At vintage-time everywhere is bustle and excitement; every one is big with the business in hand. In these ordinarily quiet little villages nestling amidst vine clad hollows, or perched half-way up a slope tinted from base to summit with richly-variegated hues, there is a perpetual pattering of sabots and a rattling and bumping of wheels over the roughly-paved streets. The majority of the inhabitants are afoot: the feeble feminine half, baskets on arm, thread their way with the juveniles through the rows of vines planted half-way up the mountain, and all aglow with their autumnal glories of green and purple, crimson and yellow; while the sturdy masculine portion are mostly passing to and fro between the press-houses and the wine-shops. Carts piled up with baskets, or crowded with peasants from a distance on their way to the vineyards, jostle the low railway-trucks laden with brand-new casks, and the somewhat rickety cabriolets of the agents of the big Champagne houses, who are reduced to clinch their final bargain for a hundred or more pièces of the peerless wine of Ay or Bouzy, Verzy or Verzenay, beside the reeking wine-press.

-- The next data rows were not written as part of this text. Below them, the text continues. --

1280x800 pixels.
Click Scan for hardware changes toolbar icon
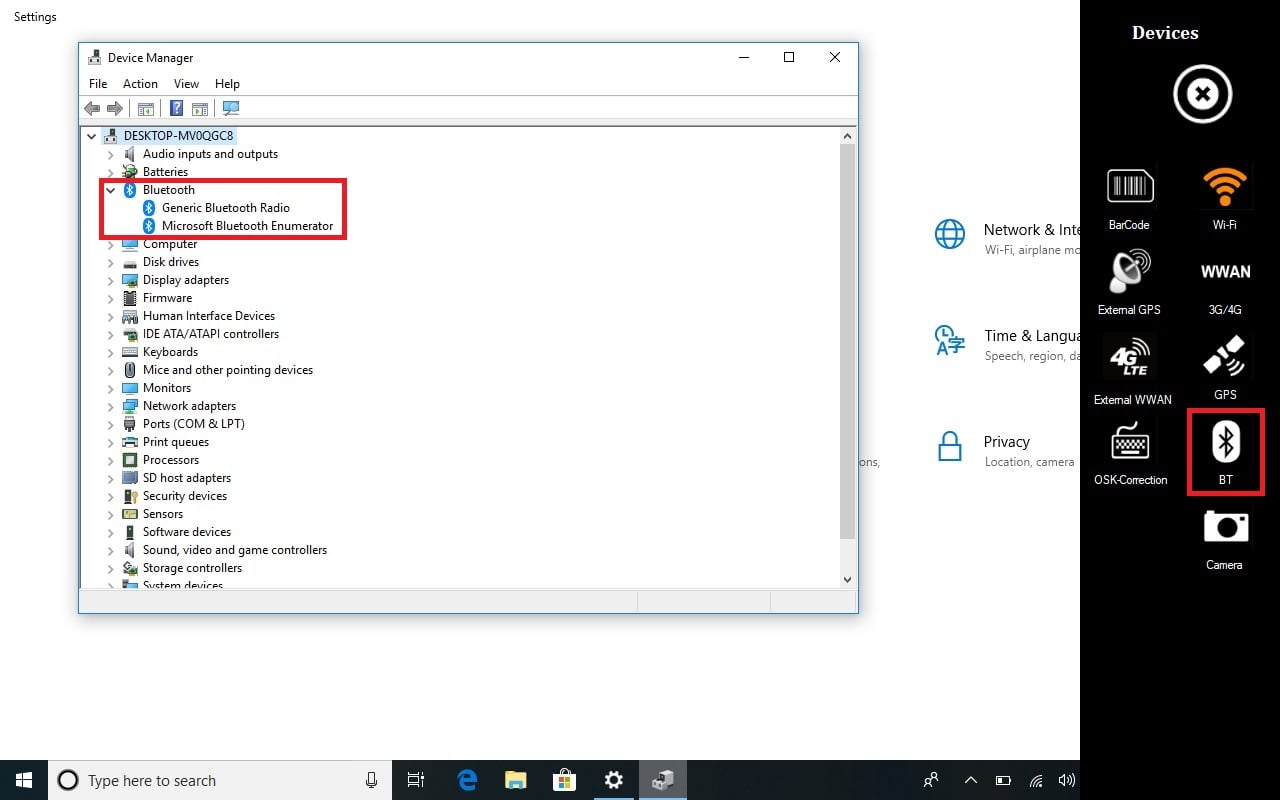click(231, 109)
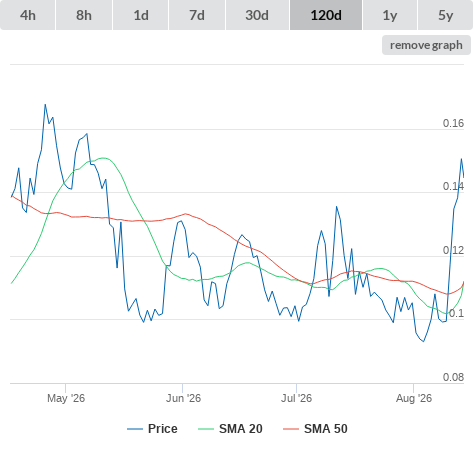Click the Jun '26 axis label
The height and width of the screenshot is (455, 474).
pyautogui.click(x=183, y=398)
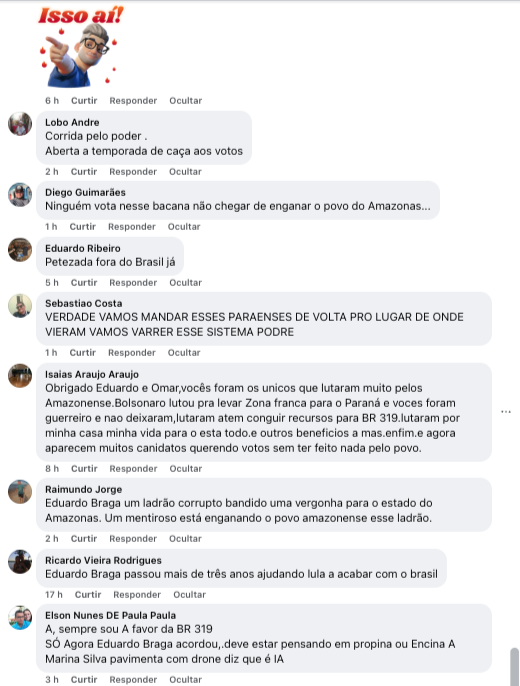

Dotting the steep slopes like a swarm of huge ants are a crowd of men, women, and children, the men, in blue blouses or stripped to their shirt-sleeves, being for the most part engaged in carrying the baskets to and fro and loading the carts; whilst the women, in closely-fitting neat white caps, or wearing old-fashioned unbleached straw-bonnets of the contemned coalscuttle type, resembling the ‘sun-bonnet’ of the Midland counties, together with the children, are intent on stripping the vines of their luscious-looking fruit. They detach the grapes with scissors or hooked knives, technically termed ‘serpettes,’ and in some vineyards proceed to remove all damaged, decayed, or unripe fruit from the bunches before placing them in the baskets which they carry on their arms, and the contents of which they empty from time to time into a larger basket resembling an ass’s pannier in shape, numbers of these being dispersed about the vineyard for the purpose, and invariably in the shade. When filled the baskets are carried by a couple of men to the roadside, along which dwarf stones carved with initials, and indicating the boundaries of the respective properties, are encountered every eight or ten yards, into such narrow strips are the vineyards divided. Large carts with railed open sides are continually passing backwards and forwards to pick these baskets up; and when one has secured its load it is driven slowly to the neighbouring pressoir, so that the grapes may not be in the least degree shaken, such is the care observed throughout every stage of the process of Champagne manufacture. When the vineyard slopes are very steep—as, for instance, at Mareuil—and the paths do not admit of the approach of carts, mules, equipped with panniers and duly muzzled, are employed to convey the gathered fruit to the press-house.